[Saved entries]

------------------------------

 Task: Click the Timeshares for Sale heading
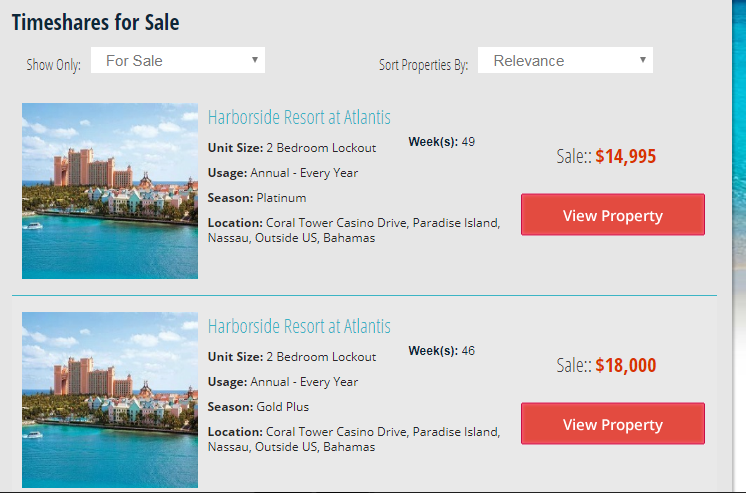click(x=96, y=22)
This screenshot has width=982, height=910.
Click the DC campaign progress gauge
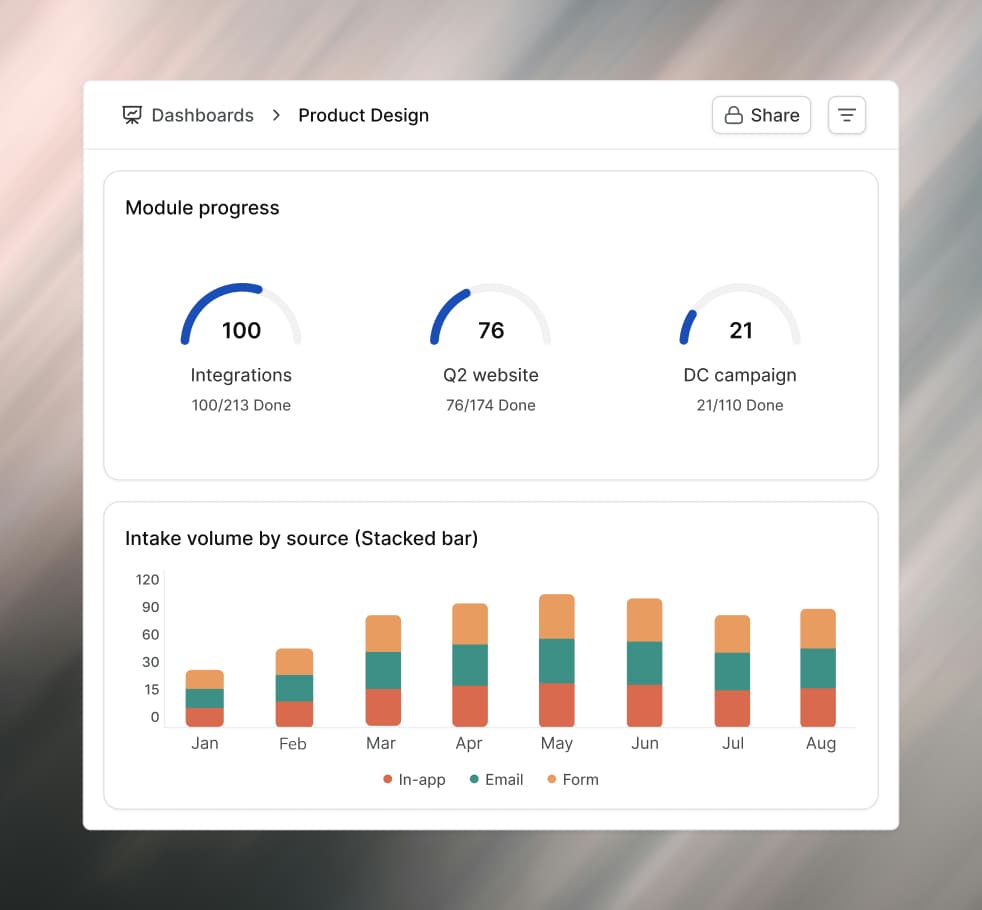point(740,314)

------------------------------

Prompt -
Please retype the records above exactly, excluding every picture.

Exercise response -
 Task: Click the Timeshares for Sale heading
click(x=96, y=22)
This screenshot has width=982, height=910.
Click the DC campaign progress gauge
point(740,314)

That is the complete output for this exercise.